The Wisdom of Crowds: James Surowiecki
A review by Kadambari Gopinath

James Surowiecki is a journalist and staff writer at the New Yorker who is considered one of the foremost experts on crowd behaviour and thinking.

In “Wisdom of Crowds”, Surowiecki theorizes that groups are often smarter than even the smartest individual in them.  While this goes against conventional thinking, the author provides example after example where groups have made better decisions than “experts”.

So how do you use the wisdom of crowds in your business?  What we need are systems that encourage and fund speculative ideas even if they only have a slim chance of survival.  However, for this to work, the ideas and people involved need to be diverse.  Most businesses today are decentralized and the biggest advantage of this model is that it diffuses decision-making powers throughout the system.  That, however, becomes meaningless if all the people with power are alike or become alike through imitation.  The more alike they are, the more similar their ideas will tend to be.

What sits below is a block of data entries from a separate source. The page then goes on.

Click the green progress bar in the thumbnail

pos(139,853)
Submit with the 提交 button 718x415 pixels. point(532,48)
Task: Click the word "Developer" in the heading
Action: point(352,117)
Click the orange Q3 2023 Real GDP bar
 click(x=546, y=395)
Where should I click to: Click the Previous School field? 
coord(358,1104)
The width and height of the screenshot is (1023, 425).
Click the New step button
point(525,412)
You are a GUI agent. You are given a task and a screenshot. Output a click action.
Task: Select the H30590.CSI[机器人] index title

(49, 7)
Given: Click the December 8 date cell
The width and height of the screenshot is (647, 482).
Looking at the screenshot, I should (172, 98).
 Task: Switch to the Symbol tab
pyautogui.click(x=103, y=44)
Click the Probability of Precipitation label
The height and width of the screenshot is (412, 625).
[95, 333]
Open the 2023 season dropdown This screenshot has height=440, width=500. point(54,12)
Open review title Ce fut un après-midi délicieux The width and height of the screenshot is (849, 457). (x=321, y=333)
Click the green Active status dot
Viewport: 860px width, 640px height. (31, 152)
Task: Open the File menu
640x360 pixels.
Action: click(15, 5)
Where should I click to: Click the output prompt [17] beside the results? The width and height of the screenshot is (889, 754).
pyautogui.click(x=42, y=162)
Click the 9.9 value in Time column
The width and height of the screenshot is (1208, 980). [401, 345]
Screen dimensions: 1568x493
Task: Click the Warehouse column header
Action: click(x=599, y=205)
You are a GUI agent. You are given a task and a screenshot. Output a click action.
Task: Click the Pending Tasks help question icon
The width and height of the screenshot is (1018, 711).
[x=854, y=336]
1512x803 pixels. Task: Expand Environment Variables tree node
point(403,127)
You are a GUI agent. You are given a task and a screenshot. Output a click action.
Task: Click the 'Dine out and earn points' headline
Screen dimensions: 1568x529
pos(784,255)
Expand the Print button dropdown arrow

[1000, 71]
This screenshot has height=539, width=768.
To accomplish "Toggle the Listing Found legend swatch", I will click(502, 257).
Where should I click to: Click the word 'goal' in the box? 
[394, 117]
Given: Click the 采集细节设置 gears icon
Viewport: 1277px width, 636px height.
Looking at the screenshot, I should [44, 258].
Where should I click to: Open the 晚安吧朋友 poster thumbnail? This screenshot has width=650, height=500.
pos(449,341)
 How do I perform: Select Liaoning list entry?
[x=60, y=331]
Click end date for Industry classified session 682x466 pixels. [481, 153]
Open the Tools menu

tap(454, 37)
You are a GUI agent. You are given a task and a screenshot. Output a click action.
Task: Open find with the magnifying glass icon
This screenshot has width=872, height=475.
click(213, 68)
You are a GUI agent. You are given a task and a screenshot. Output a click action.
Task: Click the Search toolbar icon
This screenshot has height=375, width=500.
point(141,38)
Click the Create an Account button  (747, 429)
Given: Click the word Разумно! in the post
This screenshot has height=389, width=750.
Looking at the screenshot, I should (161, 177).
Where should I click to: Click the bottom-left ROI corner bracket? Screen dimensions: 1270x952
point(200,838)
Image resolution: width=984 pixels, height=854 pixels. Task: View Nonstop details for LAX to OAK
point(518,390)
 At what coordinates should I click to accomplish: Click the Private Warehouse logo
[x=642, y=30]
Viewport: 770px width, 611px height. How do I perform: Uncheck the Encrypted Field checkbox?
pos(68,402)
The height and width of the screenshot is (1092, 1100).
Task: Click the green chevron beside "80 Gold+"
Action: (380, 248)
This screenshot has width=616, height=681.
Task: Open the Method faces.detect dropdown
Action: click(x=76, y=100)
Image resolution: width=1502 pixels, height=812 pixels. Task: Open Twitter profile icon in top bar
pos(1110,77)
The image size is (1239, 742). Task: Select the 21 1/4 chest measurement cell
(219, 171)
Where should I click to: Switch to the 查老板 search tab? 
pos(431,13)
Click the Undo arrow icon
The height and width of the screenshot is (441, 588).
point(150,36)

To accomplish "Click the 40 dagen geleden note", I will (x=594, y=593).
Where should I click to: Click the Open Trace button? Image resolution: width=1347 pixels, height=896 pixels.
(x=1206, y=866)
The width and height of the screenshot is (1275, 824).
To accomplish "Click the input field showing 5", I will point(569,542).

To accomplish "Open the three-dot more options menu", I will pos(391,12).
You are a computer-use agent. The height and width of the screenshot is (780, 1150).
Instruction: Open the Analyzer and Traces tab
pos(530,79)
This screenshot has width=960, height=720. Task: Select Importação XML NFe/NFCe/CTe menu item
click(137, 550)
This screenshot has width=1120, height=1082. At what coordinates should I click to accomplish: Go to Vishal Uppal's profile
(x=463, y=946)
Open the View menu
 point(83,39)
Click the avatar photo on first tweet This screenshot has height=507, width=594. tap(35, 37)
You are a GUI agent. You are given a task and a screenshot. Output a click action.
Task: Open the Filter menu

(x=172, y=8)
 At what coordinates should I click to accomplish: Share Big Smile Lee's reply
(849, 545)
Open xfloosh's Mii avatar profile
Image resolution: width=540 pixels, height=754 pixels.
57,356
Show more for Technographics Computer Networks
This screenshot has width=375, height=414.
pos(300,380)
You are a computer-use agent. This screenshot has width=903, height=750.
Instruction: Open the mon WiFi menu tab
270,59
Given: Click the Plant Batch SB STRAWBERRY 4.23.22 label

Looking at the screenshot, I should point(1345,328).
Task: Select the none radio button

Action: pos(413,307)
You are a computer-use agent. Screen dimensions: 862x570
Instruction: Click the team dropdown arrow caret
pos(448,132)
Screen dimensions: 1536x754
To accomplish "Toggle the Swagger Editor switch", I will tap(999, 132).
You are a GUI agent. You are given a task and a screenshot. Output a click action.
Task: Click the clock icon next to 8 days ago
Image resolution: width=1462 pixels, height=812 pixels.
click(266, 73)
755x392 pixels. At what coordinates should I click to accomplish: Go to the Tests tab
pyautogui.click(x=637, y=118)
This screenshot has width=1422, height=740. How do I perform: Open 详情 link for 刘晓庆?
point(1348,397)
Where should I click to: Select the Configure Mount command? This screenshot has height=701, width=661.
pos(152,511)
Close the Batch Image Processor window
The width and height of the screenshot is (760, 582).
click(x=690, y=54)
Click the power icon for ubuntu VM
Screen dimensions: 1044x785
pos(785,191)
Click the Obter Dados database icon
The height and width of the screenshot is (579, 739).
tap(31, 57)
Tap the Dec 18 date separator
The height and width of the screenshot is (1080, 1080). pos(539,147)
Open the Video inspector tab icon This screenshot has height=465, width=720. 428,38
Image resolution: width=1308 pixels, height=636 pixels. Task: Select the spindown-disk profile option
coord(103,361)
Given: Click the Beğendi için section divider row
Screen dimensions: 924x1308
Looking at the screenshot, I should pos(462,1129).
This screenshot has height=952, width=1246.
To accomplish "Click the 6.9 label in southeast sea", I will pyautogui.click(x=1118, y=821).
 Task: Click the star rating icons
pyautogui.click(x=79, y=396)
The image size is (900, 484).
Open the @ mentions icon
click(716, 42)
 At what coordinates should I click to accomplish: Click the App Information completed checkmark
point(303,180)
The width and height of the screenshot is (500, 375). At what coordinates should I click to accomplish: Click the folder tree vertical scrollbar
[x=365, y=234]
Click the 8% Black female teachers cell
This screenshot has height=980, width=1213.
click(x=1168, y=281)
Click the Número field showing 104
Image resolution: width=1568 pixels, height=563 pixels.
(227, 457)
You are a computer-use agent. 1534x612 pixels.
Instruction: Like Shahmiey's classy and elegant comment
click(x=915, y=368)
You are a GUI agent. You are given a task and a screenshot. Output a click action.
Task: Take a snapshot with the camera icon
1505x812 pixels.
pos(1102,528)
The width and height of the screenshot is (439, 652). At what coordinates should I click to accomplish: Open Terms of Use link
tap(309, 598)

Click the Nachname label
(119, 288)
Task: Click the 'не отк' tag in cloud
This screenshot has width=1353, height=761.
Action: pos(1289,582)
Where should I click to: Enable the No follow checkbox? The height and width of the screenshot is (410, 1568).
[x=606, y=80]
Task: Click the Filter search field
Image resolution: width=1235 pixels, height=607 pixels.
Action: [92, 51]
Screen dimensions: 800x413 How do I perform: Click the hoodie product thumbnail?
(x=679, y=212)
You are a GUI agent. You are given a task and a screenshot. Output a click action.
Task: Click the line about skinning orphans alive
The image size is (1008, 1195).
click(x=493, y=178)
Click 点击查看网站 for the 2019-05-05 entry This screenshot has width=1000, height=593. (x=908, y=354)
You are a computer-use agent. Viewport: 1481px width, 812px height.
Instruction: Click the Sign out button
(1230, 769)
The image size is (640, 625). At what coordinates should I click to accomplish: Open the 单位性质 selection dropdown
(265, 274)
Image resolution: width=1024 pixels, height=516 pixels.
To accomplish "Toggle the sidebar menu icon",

At the group level, intelligence alone cannot guarantee you different perspectives on a problem. Grouping only “smart people” together doesn’t work that well because they bring similar abilities to the table.  When decision makers are too alike - in worldview and mindset - they easily fall prey to group think.  They become insulated from outside opinions and more convinced that the group’s judgement on important issues must be right.  They rationalise away possible counterarguments to the group’s position and reject any form of dissent.  Even if there is no consensus in the beginning, the group’s sense of cohesiveness soon dissolves all doubts.

The author goes on to describe concepts such as social proof (if a lot of people are doing something, there must be a good reason why), when groups will fail (groups are not good at inventing) and the wisdom of crowds in solving cooperation and coordination problems.